Canine Distemper Vaccination Schedule

Canine distemper vaccination has been available since the 1950s in both the live virus and recombinant formats. Canine distemper is a highly contagious disease that is often fatal. This disease is not species specific and can affect wolves, raccoons, ferrets and coyotes apart from dogs.

Canine distemper is caused by the paramyxovirus and a healthy dog is infected if it comes in contact with an infected dog’s nasal or ocular discharge. The distemper virus can survive in soil for up to 1 year and can infect healthy pets. Dogs that are housed with other dogs in animal shelters are also more likely to be infected with the virus, especially if they have an incomplete vaccination history.

Symptoms of Canine Distemper

  • Eye and nose discharge that is thick and greenish yellow in color
  • Loss of appetite
  • Intermittent fever
  • Dry cough
  • Vomiting
  • Diarrhea
  • Pneumonia
  • Callusing of the foot pads
  • Callusing of the nose
  • Neurological symptoms such as seizures, weakness in the limbs, loss of balance and tremors

Canine Distemper Vaccine

The canine distemper vaccine is a core vaccine that must be given to every dog. This vaccine is a low risk vaccine as it has few or no side effects associated with it. It is extremely efficient in preventing canine distemper and thus recommended by most vets. The vaccine plays a vital role in the prevention of canine distemper in young puppies since it stimulates the production of antibodies and memory cells in the dog’s body. This production primes the dog’s body to defend itself should it be attacked by the disease causing virus. Although the vaccination induces immune response in the live virus format, but the dog is in very little danger of contracting the disease. The recombinant format is preferred as there is no risk of the dog contracting the disease.

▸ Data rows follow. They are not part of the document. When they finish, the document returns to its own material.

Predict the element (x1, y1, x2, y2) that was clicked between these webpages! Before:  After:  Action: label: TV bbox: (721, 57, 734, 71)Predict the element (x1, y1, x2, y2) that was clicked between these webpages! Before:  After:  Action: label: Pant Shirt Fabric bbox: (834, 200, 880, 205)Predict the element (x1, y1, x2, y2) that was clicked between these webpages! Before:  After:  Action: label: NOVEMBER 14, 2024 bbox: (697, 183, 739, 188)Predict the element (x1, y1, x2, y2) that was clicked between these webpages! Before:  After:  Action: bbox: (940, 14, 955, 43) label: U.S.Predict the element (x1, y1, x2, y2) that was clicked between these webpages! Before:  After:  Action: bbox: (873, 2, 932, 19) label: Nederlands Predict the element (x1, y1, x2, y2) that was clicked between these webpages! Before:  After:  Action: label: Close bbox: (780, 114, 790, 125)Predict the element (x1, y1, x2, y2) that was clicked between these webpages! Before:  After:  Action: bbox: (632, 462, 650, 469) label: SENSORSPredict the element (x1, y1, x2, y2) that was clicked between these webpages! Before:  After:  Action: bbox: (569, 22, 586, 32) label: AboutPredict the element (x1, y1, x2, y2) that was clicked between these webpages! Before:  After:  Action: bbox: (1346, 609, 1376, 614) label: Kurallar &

Canine Distemper Vaccination Schedule

New puppies should be checked by a veterinarian at the earliest and should ideally be kept isolated from other dogs till they are 22 weeks old. Once the puppy is determined to be in sound health and checked for viral or parasitic infections, the veterinarian will suggest when the vaccination schedule should be started. There is a combination vaccine that offers protection against 5 common but deadly diseases and distemper is one of these.

Puppies should be vaccinated at 6 to 8 weeks of age and should be given shots every 2 to 4 weeks till they are 16 weeks old. They should then be vaccinated when they are 1 year old. The vaccination should be repeated yearly or once in 3 years, depending on the dog’s antibody titer levels. The canine distemper vaccination provides immunity for 8 to 10 years and hence if the antibody titer levels are high, the dog has the ability to resist infection and doesn’t need a shot.

Since canine distemper only strikes puppies, adult dogs don’t need to be vaccinated regularly. Similarly young puppies less than 6 weeks of age shouldn’t be vaccinated against canine distemper. The vaccine is also contraindicated in sick dogs or pets with a weakened immune system due to genetic factors or another disease.

Canine distemper vaccination protects your dog from contracting this dreaded disease that can often prove fatal. You should thus ensure that he is given the required shots as per the schedule recommended by your veterinarian.